Five years ago, the housing market in Naples was pegged as the country’s most overvalued, with single-family homes estimated to cost 85% more than they should. Now, one in three of those homes sits vacant, a testament to how deep the housing crisis runs in the United States and a signal that a recovery in real estate may not be in reach after all.
“I can’t see anything positive is going to happen with housing for at least a year to a year and a half,” said Jack McCabe, a housing analyst with McCabe Research & Consulting in Deerfield Beach, Fla. “Even at that point, we may just hit the bottom and bounce along it for a while.”
Just as some positive indicators in the United States sparked speculation the economic recovery is taking root, home sales and prices plummeted last month, according to data released Wednesday by the U.S. Census Bureau.
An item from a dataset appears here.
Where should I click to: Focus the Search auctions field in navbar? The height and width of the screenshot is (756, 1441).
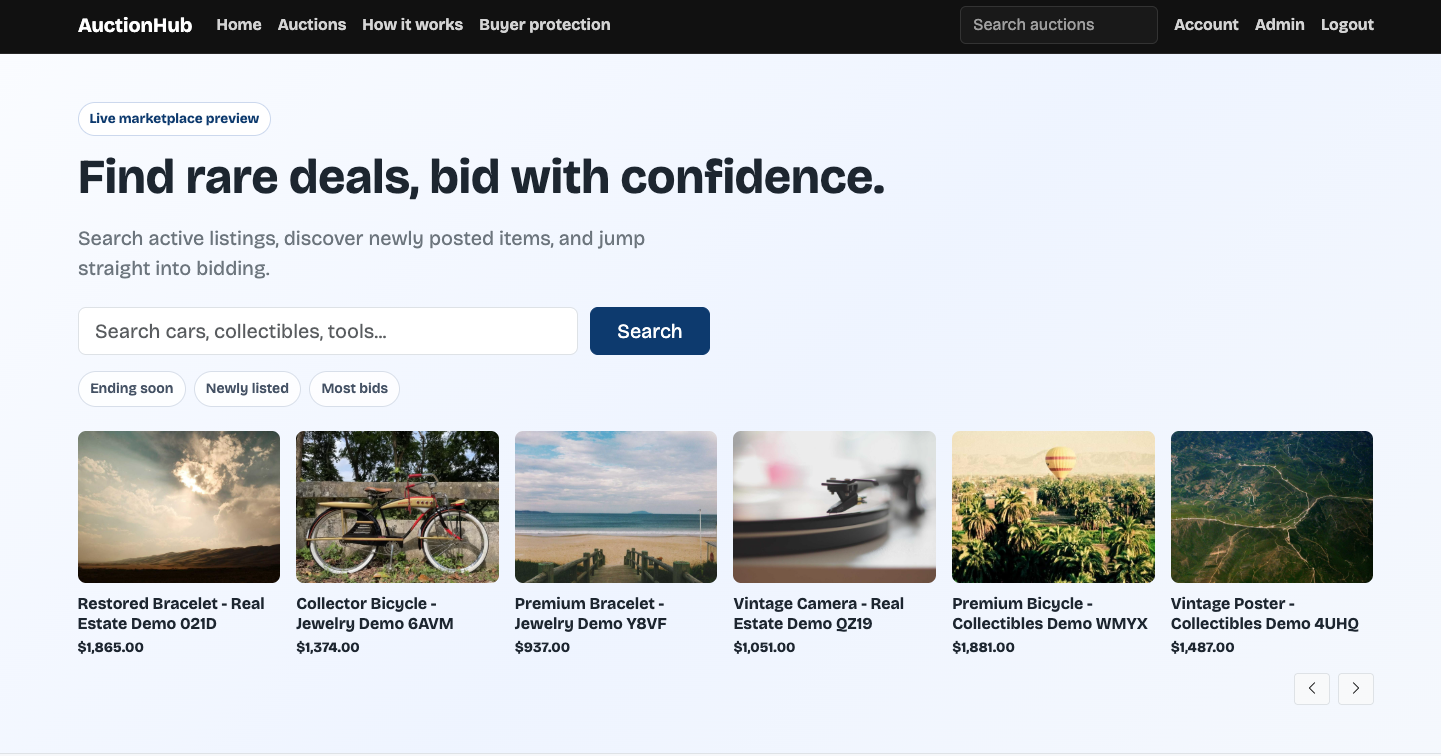(1059, 25)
New home sales in February fell 17% to an annualized rate of 250,000 units, the slowest pace of sales activity since the agency began tracking figures in 1963. The median sale price fell 13.9% from the previous month to $202,100, the lowest value since December 2003.
The numbers surprised all but the most pessimistic analysts.
“It’s certainly a lot messier than people had hoped for,” said Brian Bethune, chief U.S. financial economist with IHS Global Insight. It’s also creating a big drag on economic growth, one that could renew last year’s worries over a possible double-dip recession.
But these kinds of setbacks are typical of economies recovering from severe recession, Mr. Bethune said. The economy took everybody on a similar ride last year.
The early stages of 2010 also witnessed a surge in upbeat sentiment, he explained. “Then it unwound, very quickly. In the space of three or four months, the tone of the economy changed dramatically. We went into the pause mode. Now, we’re kind of doing the same thing.”
Recessionary symptoms are likely to resurface in traumatized economies, he said, making it dangerous to extrapolate signs of recovery too far into the future.
It’s possible that financial institutions in the United States did just that. Early this year, a sense that the housing market had bottomed out and was in the midst of a gradual stabilization prompted a rise in mortgage rates. “Sure enough, banks jumped the gun,” Mr. Bethune said.
The higher rates, combined with more stringent borrowing standards and external economic shocks affecting consumer sentiment, struck directly at housing demand, already fragile and anemic.
Meanwhile, what little buying activity there was focussed on the resale of existing homes, still at bargain basement prices in the most distressed American markets. New home construction has already fallen close to its “irreducible minimum,” the amount required to replace demolished units so that net supply remains flat, Mr. Bethune said. Home construction currently sits at an annualized pace of about 450,000 houses, one million short of normal levels.
“That’s one million units that have been taken off the market,” he said. Clearly, the foreclosure process, by which vacant and repossessed homes are resold, has yet to exhaust itself. There are still about 1.5 million vacant homes in Florida, Mr. McCabe said. “Right now, distressed properties are dominating the marketplaces around America.”
And the so-called “shadow supply” of future foreclosed homes still looms, with almost half of Florida mortgage holders facing a property value that falls short of what they owe.
“A lot of people may be carried out feet first before the house is worth what they paid for it.” Many of the properties are even selling for less than what it cost to build them, Mr. McCabe explained.
As long as unemployment remains elevated in the United States, demand will be insufficient to get the market back on its feet, he said.
“Unless you increase demand, you’re not going to fill up these vacant units and get them off the market.”